Videos are sequences of a large number of images, each of which called a frame, displayed in fast enough frequency so that the human eyes can perceive that as continuous content. Each frame of a video can have multiple objects, some of which may be animate (e.g., animals, insects, human beings, etc.) and some may be inanimate (e.g., rocks, chairs, books, etc., or things that do not have a life). In many applications, a viewer of a video may be interested in watching a specific object included in the video without having to watch the other objects. For example, the quarterback coach of a sports team might be interested in watching only the video frames that include the quarterback and no other player. In a similar manner, the defensive coordinator of a sports team may be interested only in watching the performance of a specific linebacker and no other player. As another example, a mother watching the video of a dance performance of her son's dancing group might be interested in watching only her son's moves. Thus, in these applications, a viewer of an original video may be interested in viewing the performance/progression of a specific object of interest in a video. Consequently, there is a need for systems and methods that provide a personalized viewing experience to viewers by focusing on an object of interest to the viewer.
Disclosed embodiments are directed at systems, methods, and apparatus for facilitating a personalized viewing experience.
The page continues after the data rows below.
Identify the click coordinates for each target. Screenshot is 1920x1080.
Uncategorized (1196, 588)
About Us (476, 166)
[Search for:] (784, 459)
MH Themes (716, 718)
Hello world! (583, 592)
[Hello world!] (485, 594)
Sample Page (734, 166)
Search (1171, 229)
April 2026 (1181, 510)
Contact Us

The method includes receiving a source video stream including multiple objects, wherein the source video stream includes a plurality of frames; identifying, within a frame in the plurality of frames, an object of interest to a viewer from the multiple objects based on specific audio or video features of the object of interest; automatically switching across the plurality of frames based on the specific audio or video features of the object of interest by identifying at least one frame in the plurality of frames having the object of interest; segmenting the source video stream into multiple chunks, wherein each chunk includes the at least one frame having the object of interest; and generating a target video stream by multiplexing the multiple chunks, the target video stream including sequentially-arranged frames having the object of interest.
The following detailed description of the invention is merely exemplary in nature and is not intended to limit the invention or the application and uses of the invention. Furthermore, there is no intention to be bound by any theory presented in the preceding background or the following detailed description.
The various embodiments described herein generally provide apparatus, systems and methods related to processing of a source video stream for generation of a target video stream that includes an object of interest to a viewer. In some embodiments, the target video stream may exclusively or primarily include the performance of the object of interest to the viewer, without including other persons in that video. This allows a viewer to focus on an object of his or her interest and not necessarily have to view the performances of other objects in the source video stream.
The object of interest in the original source video stream can be any animate or inanimate object. Non-limiting examples of a source video stream can be personal video recordings, TV shows, sports, movies, music, documentaries, streaming content from content providers such as NETFLIX©, HULU©, YOUTUBE©, HBO GO©, etc. In some embodiments, the viewer can express an indication of an object of interest in the source video stream by inputting/providing a textual description, by uploading/providing/submitting one or more images of the object of interest, by identifying (based on an identifier such as a name, a role in an event, or an image) an object of interest from a plurality of objects displayed on a menu of a user interface, or by providing one or more videos including the object of interest.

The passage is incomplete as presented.